11 de março de 2026
Politica

Contrato particular de compra e venda de imóvel: risco silencioso que pode comprometer o patrimônio

A compra de um imóvel normalmente representa um dos maiores investimentos que uma pessoa ou uma família realiza ao longo da vida. Ainda assim, é bastante comum que negociações imobiliárias sejam formalizadas apenas por meio de contratos particulares de compra e venda, muitas vezes elaborados sem orientação jurídica adequada e sem a posterior regularização no cartório de registro de imóveis.

Embora esse tipo de instrumento seja muito utilizado no mercado imobiliário, ele pode trazer riscos relevantes quando utilizado de forma equivocada. A principal razão para isso está em um ponto essencial do direito imobiliário brasileiro: a assinatura de um contrato particular não transfere a propriedade do imóvel.

Contrato particular não torna o comprador proprietário

Um erro muito comum é acreditar que, após assinar o contrato de compra e venda, o comprador já se tornou dono do imóvel. Na prática, não é assim que funciona.

No Brasil, a propriedade imobiliária só se transfere com o registro do título no Cartório de Registro de Imóveis. Enquanto isso não acontece, o comprador possui apenas um direito contra o vendedor, mas o imóvel continua registrado em nome deste último.

Essa situação pode gerar problemas relevantes. Se o imóvel continua em nome do vendedor, ele ainda é considerado proprietário perante terceiros. Isso significa que eventuais dívidas, processos judiciais ou restrições envolvendo o vendedor podem acabar atingindo o imóvel, mesmo que o comprador já tenha pago parte ou até mesmo a totalidade do valor.

O risco da dupla venda

Outro problema que pode surgir em negócios realizados apenas por contrato particular é a chamada dupla venda do imóvel.

Como o contrato particular não possui a mesma publicidade que o registro imobiliário, pode acontecer de o vendedor negociar o mesmo imóvel com outra pessoa. Se essa segunda pessoa realizar o registro no cartório antes, ela poderá ser reconhecida como proprietária do imóvel, ainda que exista um contrato anterior.

Nesse cenário, quem comprou primeiro muitas vezes acaba tendo que buscar apenas indenização judicial, o que nem sempre resolve plenamente o prejuízo sofrido.
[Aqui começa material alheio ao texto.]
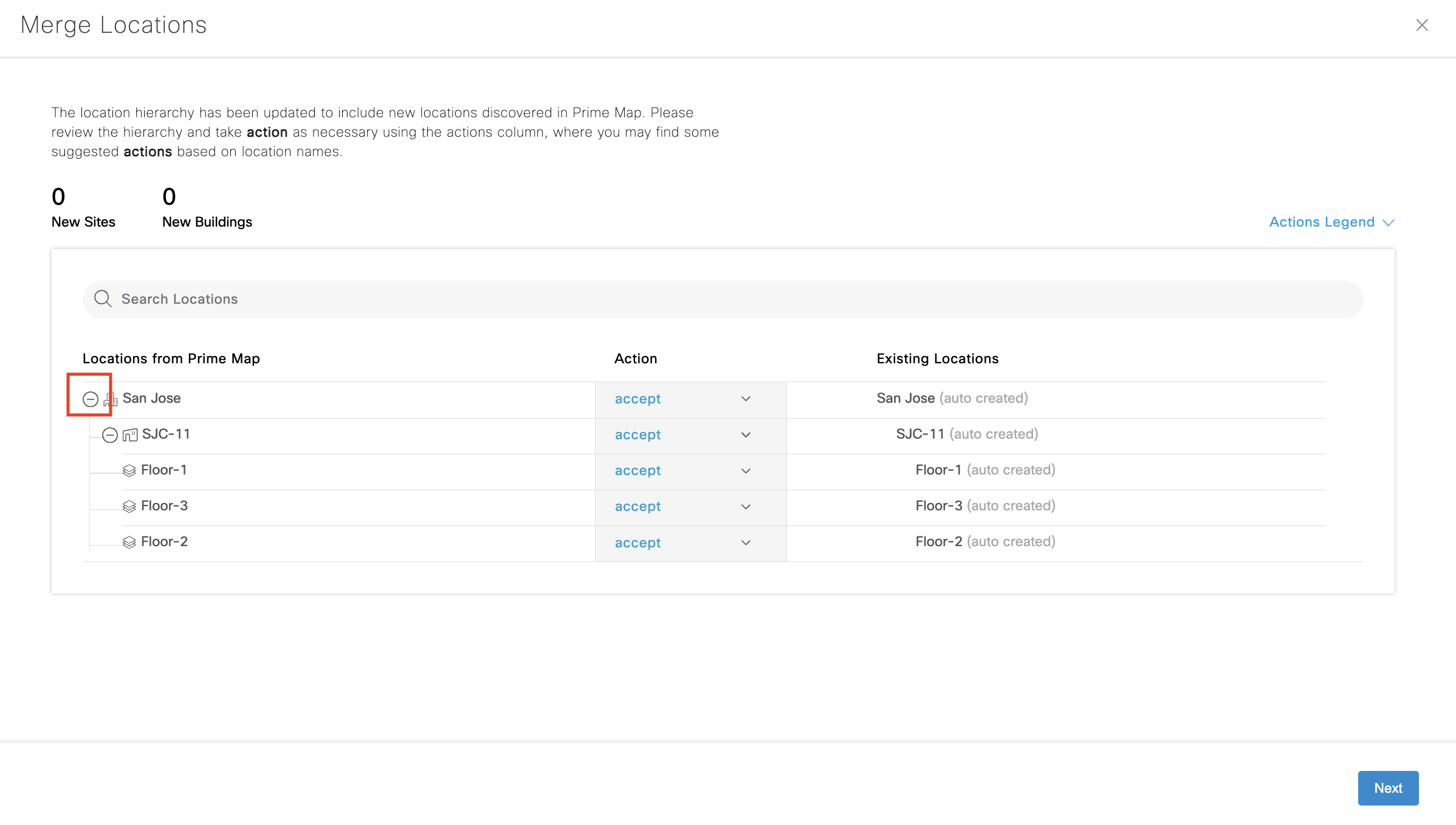
Task: Open action dropdown for Floor-1
Action: pyautogui.click(x=746, y=471)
Problemas com a documentação do imóvel

Outro risco bastante comum envolve a situação documental do imóvel. Em negociações feitas de forma mais informal, nem sempre há uma verificação completa da matrícula e da situação jurídica do bem.
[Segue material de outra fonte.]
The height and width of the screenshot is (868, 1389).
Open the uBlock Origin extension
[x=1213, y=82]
Não são raros os casos em que o comprador descobre posteriormente que o imóvel possui penhoras, dívidas, ações judiciais ou até mesmo problemas de titularidade. Também é relativamente comum que imóveis sejam vendidos sem a participação de todos os proprietários ou herdeiros, o que pode gerar questionamentos futuros.

Sem uma análise prévia da documentação, o comprador pode assumir um risco que não estava evidente no momento da negociação.

A posse não resolve o problema

Em muitas negociações, o comprador recebe as chaves do imóvel logo após a assinatura do contrato particular e passa a ocupar o bem. Isso acaba criando a impressão de que a situação está resolvida.

No entanto, ter a posse do imóvel não significa ser o proprietário. Caso surjam problemas envolvendo o vendedor, credores ou terceiros com algum direito sobre o bem, o comprador pode enfrentar dificuldades mesmo estando no imóvel.

A posse pode gerar alguns direitos, mas ela não substitui o registro da propriedade, que continua sendo o elemento central da segurança jurídica nas relações imobiliárias.

A importância da regularização

O contrato particular pode ser um primeiro passo para formalizar a negociação, mas ele não deve ser o último. Para que o comprador realmente adquira o imóvel com segurança jurídica, é fundamental que a transação seja devidamente formalizada e registrada no cartório competente.

A análise da documentação, a elaboração adequada do contrato e o registro do título no Cartório de Registro de Imóveis são etapas essenciais para evitar conflitos e garantir que o investimento feito no imóvel esteja efetivamente protegido.

No direito imobiliário, muitas vezes a diferença entre um negócio seguro e um grande problema futuro está justamente nesses detalhes que, à primeira vista, parecem simples, mas que possuem enorme relevância jurídica.